Stablecoins are increasingly being recognized for their potential to disrupt traditional banking by unbundling its services. This concept is not new; the internet revolution has shown how unbundling can transform industries. For instance, the internet caused newspapers to be unbundled into various services like Craigslist, search engines, and blog posts. Similarly, fiber optics led to the unbundling of cable TV into streaming services. Netscape, under the leadership of Jim Barksdale, unbundled the internet by allowing users to bypass bundled services like AOL and CompuServe, which included email, news, chat, and curated web access.

Stablecoins, often described as tokenized dollars or money market funds issued by a crypto version of narrow banks, are now seen as a potential disruptor in the banking sector. Traditional banks bundle a variety of financial services, including deposits, custody, payments, credit cards, lending, asset management, and investment banking. However, stablecoins offer only the essential services of storing and transferring money, making them a more focused and potentially disruptive technology. This simplicity could attract users who are only interested in these core functions, leaving behind the complexities and costs associated with traditional banking services.

However, the path to profitability for stablecoin issuers is fraught with challenges. The risk disclosure section of Circle’s recent S-1 filing highlights intense competition, dependence on interest rates, the potential threat from Central Bank Digital Currencies (CBDCs), and regulatory uncertainty. Additionally, the costs associated with issuing stablecoins are significant, with Circle incurring $482 million in operating expenses in 2024 and over $1 billion in distribution, transaction, and other costs. The narrow margin between the interest rates offered on stablecoin balances and the fed funds rate further complicates the profitability equation. If stablecoins are to become a loss leader, issuers may need to offer additional services to attract and retain customers, potentially leading to a rebundling of banking services.

This rebundling is not unprecedented. Startups that disrupt incumbents by unbundling their services often end up reforming themselves into a version of the company they initially disrupted. For example, Robinhood, which started as a brokerage platform, is now expanding into checking and savings accounts, payments, and cash withdrawals.

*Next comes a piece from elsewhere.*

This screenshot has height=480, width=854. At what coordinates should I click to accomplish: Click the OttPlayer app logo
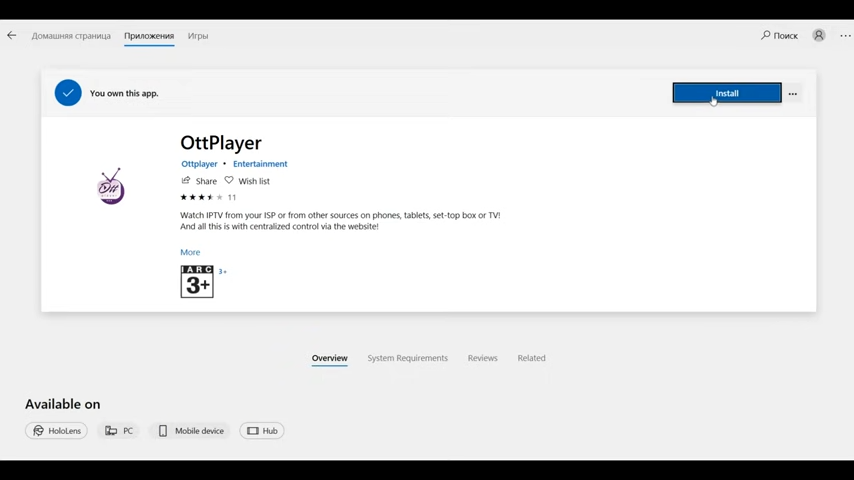[x=111, y=187]
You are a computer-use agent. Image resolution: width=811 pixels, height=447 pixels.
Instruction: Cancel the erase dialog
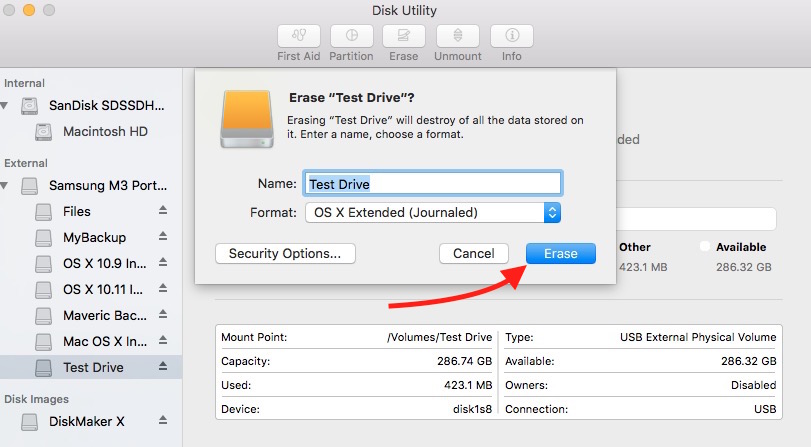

It is likely that Robinhood will eventually offer a stablecoin, treating it as a loss leader and potentially threatening the margins of existing stablecoin issuers. To stay competitive, stablecoin issuers may need to rebundle some of the banking services they initially left behind, potentially even being required to do so by legislation.

Despite these challenges, the potential for stablecoins to disrupt and eventually rebundle banking services presents an intriguing opportunity. As Barksdale’s dictum suggests, bundling is one of the two primary ways to make money in business. If stablecoin issuers can navigate the regulatory and competitive landscape, they may find themselves in a position to offer a comprehensive suite of financial services, potentially transforming the banking industry in the process.